Kubernetes Backup
Introduction
Kubernetes has become the de facto standard for container orchestration, managing mission-critical applications across organizations of all sizes. However, even the most robust Kubernetes clusters can experience failures due to human error, infrastructure issues, or software bugs. This is where backup strategies become essential.
In this guide, we'll explore why backups are crucial for Kubernetes environments, examine different backup approaches, and walk through practical implementation steps to secure your cluster resources.
Why Backup Kubernetes?
Kubernetes clusters store various types of critical data:
- etcd database: Contains all cluster state information
- Persistent volumes: Stores application data
- Custom resource definitions (CRDs): Defines extensions to the Kubernetes API
- ConfigMaps and Secrets: Hold configuration and sensitive information
Without proper backups, you risk:
- Permanent data loss: If a cluster fails catastrophically
- Extended downtime: Longer recovery times without backup points
- Configuration drift: Loss of carefully crafted resource configurations
- Compliance issues: Many regulatory frameworks require backup procedures
Kubernetes Backup Components
Let's explore what needs to be backed up in a Kubernetes environment:
1. etcd Backup
The etcd database is the heart of your Kubernetes cluster, storing all cluster state including resource definitions, configurations, and status information.
Creating an etcd Snapshot
To back up etcd, you'll create a snapshot of its database:
# For Kubernetes installed with kubeadm
sudo ETCDCTL_API=3 etcdctl snapshot save /backup/etcd-snapshot.db \
--endpoints=https://127.0.0.1:2379 \
--cacert=/etc/kubernetes/pki/etcd/ca.crt \
--cert=/etc/kubernetes/pki/etcd/server.crt \
--key=/etc/kubernetes/pki/etcd/server.key
Always verify your backups:
# Verify the snapshot
sudo ETCDCTL_API=3 etcdctl --write-out=table snapshot status /backup/etcd-snapshot.db
# Example output:
# +----------+----------+------------+------------+
# | HASH | REVISION | TOTAL KEYS | TOTAL SIZE |
# +----------+----------+------------+------------+
# | fe01cf57 | 10983 | 1024 | 1.0 MB |
# +----------+----------+------------+------------+
Restoring from an etcd Snapshot
In case of cluster failure, you can restore from a snapshot:
# Stop the kubelet and etcd services
sudo systemctl stop kubelet
sudo systemctl stop etcd
# Restore the snapshot
sudo ETCDCTL_API=3 etcdctl snapshot restore /backup/etcd-snapshot.db \
--data-dir=/var/lib/etcd-restore \
--name=master \
--initial-cluster=master=https://127.0.0.1:2380 \
--initial-cluster-token=etcd-cluster-token \
--initial-advertise-peer-urls=https://127.0.0.1:2380
# Update etcd configuration to use the restored data
sudo mv /var/lib/etcd /var/lib/etcd.old
sudo mv /var/lib/etcd-restore /var/lib/etcd
# Restart services
sudo systemctl start etcd
sudo systemctl start kubelet
2. Resource Backup with kubectl
For a simple approach to backup specific resources, you can use kubectl
:
# Backup all deployments in the default namespace
kubectl get deployments -o yaml > deployments-backup.yaml
# Backup all resources in the application namespace
kubectl get all -n application -o yaml > application-namespace-backup.yaml
While this method is straightforward, it doesn't scale well for large clusters and lacks features like incremental backups or scheduled operations.

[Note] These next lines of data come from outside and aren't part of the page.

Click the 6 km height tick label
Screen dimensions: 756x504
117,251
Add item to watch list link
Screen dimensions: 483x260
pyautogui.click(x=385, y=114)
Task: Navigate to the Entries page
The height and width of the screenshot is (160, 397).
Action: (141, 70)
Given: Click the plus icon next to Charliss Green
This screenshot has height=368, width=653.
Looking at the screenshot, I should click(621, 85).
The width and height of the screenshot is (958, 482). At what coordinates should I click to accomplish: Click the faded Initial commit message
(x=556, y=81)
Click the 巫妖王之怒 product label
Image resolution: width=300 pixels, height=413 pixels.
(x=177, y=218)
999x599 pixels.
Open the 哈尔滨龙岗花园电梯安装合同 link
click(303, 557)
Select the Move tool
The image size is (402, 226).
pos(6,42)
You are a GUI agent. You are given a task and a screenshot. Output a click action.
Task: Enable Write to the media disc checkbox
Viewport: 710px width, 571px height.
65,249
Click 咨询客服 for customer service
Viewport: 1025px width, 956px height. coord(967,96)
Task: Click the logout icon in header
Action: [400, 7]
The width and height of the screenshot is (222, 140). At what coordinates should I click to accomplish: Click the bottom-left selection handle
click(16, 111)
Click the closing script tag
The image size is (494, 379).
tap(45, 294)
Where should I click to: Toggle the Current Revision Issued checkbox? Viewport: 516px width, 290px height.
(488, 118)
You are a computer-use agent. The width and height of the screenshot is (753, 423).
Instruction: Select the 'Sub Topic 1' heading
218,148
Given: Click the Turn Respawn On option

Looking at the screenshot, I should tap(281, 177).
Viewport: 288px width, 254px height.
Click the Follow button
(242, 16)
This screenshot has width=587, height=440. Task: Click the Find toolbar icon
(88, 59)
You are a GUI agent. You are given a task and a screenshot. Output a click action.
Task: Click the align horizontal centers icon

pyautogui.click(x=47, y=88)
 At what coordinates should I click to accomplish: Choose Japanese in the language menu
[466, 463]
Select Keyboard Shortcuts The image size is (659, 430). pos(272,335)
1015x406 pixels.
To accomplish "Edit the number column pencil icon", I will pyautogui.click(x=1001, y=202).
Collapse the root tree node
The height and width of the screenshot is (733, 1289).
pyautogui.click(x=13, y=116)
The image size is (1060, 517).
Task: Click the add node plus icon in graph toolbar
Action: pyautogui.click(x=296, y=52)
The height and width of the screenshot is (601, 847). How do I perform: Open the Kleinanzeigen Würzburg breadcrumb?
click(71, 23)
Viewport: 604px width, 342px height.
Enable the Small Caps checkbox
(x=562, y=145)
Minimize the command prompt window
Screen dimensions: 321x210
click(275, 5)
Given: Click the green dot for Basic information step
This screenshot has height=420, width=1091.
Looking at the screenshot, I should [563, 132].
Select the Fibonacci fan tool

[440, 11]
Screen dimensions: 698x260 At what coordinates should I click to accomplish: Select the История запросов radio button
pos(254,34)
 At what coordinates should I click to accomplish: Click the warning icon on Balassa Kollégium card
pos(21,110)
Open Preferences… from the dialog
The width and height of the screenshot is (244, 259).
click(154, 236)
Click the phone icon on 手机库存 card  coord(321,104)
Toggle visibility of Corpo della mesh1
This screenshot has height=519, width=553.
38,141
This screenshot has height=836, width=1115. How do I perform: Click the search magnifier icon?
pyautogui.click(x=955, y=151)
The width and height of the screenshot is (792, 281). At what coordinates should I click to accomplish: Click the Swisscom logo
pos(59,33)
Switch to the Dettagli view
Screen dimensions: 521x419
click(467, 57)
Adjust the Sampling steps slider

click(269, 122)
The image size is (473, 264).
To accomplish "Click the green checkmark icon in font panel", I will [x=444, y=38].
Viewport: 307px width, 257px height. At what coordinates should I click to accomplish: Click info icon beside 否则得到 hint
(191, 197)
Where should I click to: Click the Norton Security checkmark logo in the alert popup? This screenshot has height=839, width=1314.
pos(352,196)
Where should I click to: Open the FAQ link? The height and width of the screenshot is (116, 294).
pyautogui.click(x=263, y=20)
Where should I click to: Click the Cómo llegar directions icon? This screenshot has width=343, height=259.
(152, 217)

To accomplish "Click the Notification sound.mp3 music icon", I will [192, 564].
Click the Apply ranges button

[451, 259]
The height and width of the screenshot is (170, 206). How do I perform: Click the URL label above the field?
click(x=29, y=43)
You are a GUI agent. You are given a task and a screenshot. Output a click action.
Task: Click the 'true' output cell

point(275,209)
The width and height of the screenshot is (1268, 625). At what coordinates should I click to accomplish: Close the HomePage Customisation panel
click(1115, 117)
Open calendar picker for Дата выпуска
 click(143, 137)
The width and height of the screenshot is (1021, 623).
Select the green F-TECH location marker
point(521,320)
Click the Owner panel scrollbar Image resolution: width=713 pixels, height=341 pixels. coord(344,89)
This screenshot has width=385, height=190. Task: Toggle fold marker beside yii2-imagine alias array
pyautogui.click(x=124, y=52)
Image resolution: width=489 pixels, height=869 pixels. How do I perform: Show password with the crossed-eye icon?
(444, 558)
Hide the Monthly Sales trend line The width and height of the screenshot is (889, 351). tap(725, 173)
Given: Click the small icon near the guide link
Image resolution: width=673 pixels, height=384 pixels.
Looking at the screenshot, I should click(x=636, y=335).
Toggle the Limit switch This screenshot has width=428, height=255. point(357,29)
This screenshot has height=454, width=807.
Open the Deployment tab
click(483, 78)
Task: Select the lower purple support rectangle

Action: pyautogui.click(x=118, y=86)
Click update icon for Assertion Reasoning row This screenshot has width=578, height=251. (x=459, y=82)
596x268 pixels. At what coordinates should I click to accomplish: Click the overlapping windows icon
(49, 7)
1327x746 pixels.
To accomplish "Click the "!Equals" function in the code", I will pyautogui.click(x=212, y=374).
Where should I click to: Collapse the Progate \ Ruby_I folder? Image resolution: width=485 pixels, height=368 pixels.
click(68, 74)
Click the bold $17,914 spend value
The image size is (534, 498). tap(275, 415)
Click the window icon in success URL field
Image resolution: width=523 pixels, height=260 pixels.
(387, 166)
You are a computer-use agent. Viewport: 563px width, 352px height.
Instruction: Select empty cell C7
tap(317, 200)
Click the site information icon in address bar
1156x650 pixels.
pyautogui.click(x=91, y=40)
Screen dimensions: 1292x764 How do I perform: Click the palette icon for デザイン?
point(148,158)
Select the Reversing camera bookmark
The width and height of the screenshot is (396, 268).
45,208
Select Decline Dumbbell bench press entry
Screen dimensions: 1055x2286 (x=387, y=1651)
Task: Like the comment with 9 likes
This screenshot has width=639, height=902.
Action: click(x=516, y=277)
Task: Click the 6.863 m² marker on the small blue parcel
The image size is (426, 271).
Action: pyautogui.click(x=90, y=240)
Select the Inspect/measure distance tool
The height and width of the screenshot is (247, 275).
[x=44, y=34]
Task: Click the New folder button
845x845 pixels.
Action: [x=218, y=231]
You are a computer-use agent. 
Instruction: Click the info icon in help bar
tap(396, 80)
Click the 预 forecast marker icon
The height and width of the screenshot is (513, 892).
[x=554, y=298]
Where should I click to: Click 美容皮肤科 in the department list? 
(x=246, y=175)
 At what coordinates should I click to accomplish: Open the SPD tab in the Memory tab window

3. Using Velero for Comprehensive Backup
Velero (formerly Heptio Ark) is a specialized tool for backing up and restoring Kubernetes cluster resources and persistent volumes.
Installing Velero
First, install the Velero CLI:
# Download Velero
wget https://github.com/vmware-tanzu/velero/releases/download/v1.11.0/velero-v1.11.0-linux-amd64.tar.gz
# Extract the tarball
tar -xvf velero-v1.11.0-linux-amd64.tar.gz
# Move the binary to your PATH
sudo mv velero-v1.11.0-linux-amd64/velero /usr/local/bin/
Next, install Velero in your cluster (this example uses AWS S3):
# Create credentials file for AWS
cat << EOF > credentials-velero
[default]
aws_access_key_id = YOUR_ACCESS_KEY
aws_secret_access_key = YOUR_SECRET_KEY
EOF
# Install Velero in the cluster
velero install \
--provider aws \
--plugins velero/velero-plugin-for-aws:v1.6.0 \
--bucket velero-backup \
--backup-location-config region=us-east-1 \
--snapshot-location-config region=us-east-1 \
--secret-file ./credentials-velero
Creating Backups with Velero
Velero allows you to back up entire namespaces or specific resources:
# Back up an entire namespace
velero backup create nginx-backup --include-namespaces nginx-example
# Back up specific resources
velero backup create nginx-deployment-backup \
--include-namespaces nginx-example \
--include-resources deployments,services
# Create a scheduled backup (every day at 1 AM)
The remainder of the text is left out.